Although he has played to audiences of all sizes, this particular tour will see him “playing to dozens a night in weird churches and cafes and living rooms” – the D.C. show will take place at Sangha, a self-described “Fair Trade Store, a community enrichment center and a World Service Organization.” Still, within this framework, what happens on stage has a sense of magic.
Lewis and his brother Jack play their songs, often playful and sing-songy, but just as likely to turn sharply into the darkness, but always with clarity. The performance doesn’t stop there, though, as Lewis is, again, a comic book artist.

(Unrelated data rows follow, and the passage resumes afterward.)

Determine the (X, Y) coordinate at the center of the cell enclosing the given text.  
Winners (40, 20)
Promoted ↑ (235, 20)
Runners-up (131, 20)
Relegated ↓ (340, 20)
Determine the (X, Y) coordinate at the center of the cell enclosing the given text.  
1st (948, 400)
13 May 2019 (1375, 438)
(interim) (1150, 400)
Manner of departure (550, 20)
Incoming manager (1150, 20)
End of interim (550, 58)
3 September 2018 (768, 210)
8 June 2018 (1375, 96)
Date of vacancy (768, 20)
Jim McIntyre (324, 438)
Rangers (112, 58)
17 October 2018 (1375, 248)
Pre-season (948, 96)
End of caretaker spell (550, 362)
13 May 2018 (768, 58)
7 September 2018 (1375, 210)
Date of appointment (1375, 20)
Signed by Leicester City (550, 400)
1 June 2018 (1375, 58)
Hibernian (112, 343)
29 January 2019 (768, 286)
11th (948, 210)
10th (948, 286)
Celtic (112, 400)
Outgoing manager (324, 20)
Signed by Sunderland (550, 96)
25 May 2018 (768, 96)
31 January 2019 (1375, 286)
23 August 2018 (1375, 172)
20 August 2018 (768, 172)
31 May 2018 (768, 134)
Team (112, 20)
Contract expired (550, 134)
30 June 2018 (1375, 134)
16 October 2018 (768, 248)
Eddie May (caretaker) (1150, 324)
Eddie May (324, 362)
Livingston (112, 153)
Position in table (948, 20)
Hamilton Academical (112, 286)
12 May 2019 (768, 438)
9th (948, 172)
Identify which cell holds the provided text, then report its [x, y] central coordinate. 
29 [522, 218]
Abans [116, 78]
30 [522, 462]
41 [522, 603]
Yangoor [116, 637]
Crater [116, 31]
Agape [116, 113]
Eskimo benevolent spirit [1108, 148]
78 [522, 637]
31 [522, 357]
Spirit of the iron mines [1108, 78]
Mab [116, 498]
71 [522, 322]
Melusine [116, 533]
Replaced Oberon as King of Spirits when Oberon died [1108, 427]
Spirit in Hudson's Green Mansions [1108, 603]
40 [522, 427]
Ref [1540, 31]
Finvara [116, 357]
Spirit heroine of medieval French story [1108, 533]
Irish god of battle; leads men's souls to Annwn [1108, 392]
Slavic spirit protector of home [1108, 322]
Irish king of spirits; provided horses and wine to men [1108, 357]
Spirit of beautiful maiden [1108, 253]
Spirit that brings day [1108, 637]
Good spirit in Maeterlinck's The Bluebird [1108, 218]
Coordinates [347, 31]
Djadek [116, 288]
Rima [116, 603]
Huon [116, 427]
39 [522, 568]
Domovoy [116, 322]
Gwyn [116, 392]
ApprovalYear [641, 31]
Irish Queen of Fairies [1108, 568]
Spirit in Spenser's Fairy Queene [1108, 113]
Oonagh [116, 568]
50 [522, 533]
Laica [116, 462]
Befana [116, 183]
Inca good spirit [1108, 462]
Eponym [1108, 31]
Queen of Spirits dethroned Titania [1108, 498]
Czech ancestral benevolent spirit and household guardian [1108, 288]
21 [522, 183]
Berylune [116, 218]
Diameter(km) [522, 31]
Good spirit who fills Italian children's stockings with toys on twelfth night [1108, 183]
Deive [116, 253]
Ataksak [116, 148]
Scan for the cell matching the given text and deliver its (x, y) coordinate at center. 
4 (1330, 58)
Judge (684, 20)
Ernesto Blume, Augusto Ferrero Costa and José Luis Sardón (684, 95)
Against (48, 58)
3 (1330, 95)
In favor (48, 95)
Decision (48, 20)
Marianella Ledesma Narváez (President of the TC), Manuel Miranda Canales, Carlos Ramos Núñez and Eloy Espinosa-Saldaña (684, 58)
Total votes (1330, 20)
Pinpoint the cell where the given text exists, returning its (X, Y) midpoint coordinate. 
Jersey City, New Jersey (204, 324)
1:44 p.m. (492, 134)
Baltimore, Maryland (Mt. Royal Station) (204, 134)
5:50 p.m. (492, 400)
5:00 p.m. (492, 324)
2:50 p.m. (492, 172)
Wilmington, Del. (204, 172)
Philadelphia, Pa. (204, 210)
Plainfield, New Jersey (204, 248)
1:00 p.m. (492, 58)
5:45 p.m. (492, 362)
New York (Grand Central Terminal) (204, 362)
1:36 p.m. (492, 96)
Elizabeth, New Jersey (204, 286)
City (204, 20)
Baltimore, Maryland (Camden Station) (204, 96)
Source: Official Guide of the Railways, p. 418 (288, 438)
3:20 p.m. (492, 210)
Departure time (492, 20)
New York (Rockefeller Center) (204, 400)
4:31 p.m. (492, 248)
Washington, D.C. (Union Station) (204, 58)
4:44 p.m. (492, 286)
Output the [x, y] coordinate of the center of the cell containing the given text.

When asked what he would do if he could be doing anything right now, he said “drawing comic books,” and the dedication to the craft shows up in his performances, when he either projects them on screen behind him or turns the page of actual books like a kindergarten teacher. Perhaps this imagery is no mistake – Lewis once told me that he thought about going back to grad school, and he has a multipart song called “The History of Communism,” that is, well, a history of Communism. “The History of Punk On The Lower East Side” is similarly transparently titled. Like outsider artist Daniel Johnston, who he acknowledges as an influence musically, Lewis expertly blends the visual and the aural in his art projects.
If his work is a pastiche of forms, his internal formula is similarly diverse. “Yeah, I have songs that I realize afterwards ‘Hey, I probably got the idea for that melody from a Fall song, but the chord change was probably inspired by a Donovan song, and come to think of it, I was thinking about pigeons when I wrote that song because I had been reading an Anders Nillson comic book that morning’ he says. “It’s funny when I only can pick this apart months later.”
If that’s true, it’s because the songs are wonderfully complex and referential. A good example is the song “Williamsburg Will Oldham Horror,” excerpted in the epigraph, from Lewis’ new record “City & Eastern Songs.” Rambling and poetic, it’s unlike pretty much anything else out there right now, a practically beat-poetry narrative about seeing musician Will Oldham on the L train and contemplating what exactly it means to be an artist. My first thought when I heard it? This is amazing. The second thought I had was that it would never reach America. Luckily, I was wrong.
When I first heard this song, in fact, I wasn’t in America – I was in a friend’s cramped radio studio in England, and Jeffrey Lewis was playing a borrowed acoustic guitar about three feet from me, for an audience of six. It all seemed to be the result of some trance, as the words poured out like grains of sand from the hole in the bottom of a bag:
Where us noble starving artists are striving to feed our ego
Our mothers like our music and our friends come to our shows
And if our friends become successful, we’ll consider them our foes
Go home to our four roommates after paying big bucks for rock stars’ shows
What a nightmare! What a horror! I don’t want no part of this
Get me off this crazy ride, I’m gonna puke, I’m gonna piss!
I’d rather kill myself, I’d rather just relax or not exist
But you say you wanna do an e-mail interview?
Oh what the heck, I can’t resist!
So what’s the deal, Jeff? Just how much doubt is involved in being an artist?
“Probably as much doubt as I’d have about anything, really,” Lewis said. “Always full of anxiety and doubt and questioning. As any atheist existentialist teenager on acid will tell you, one has no Bible or rule book of how to operate other than one’s own internal compass, like with any compass one must constantly check and correct one’s route.”
Asked about the importance of music, he adds, “If everything was only functional it would be pretty boring. But art must be functional also – it has to blow minds and expand brains. In that sense it is important, but the subjectivity of it makes things confusing sometimes.”
True to his word, in style and substance.
Jeffrey Lewis will perform at Sangha on Thursday night. Sangha is located two blocks from the Takoma Park Metro stop, at 7014 Westmoreland Ave, N.W.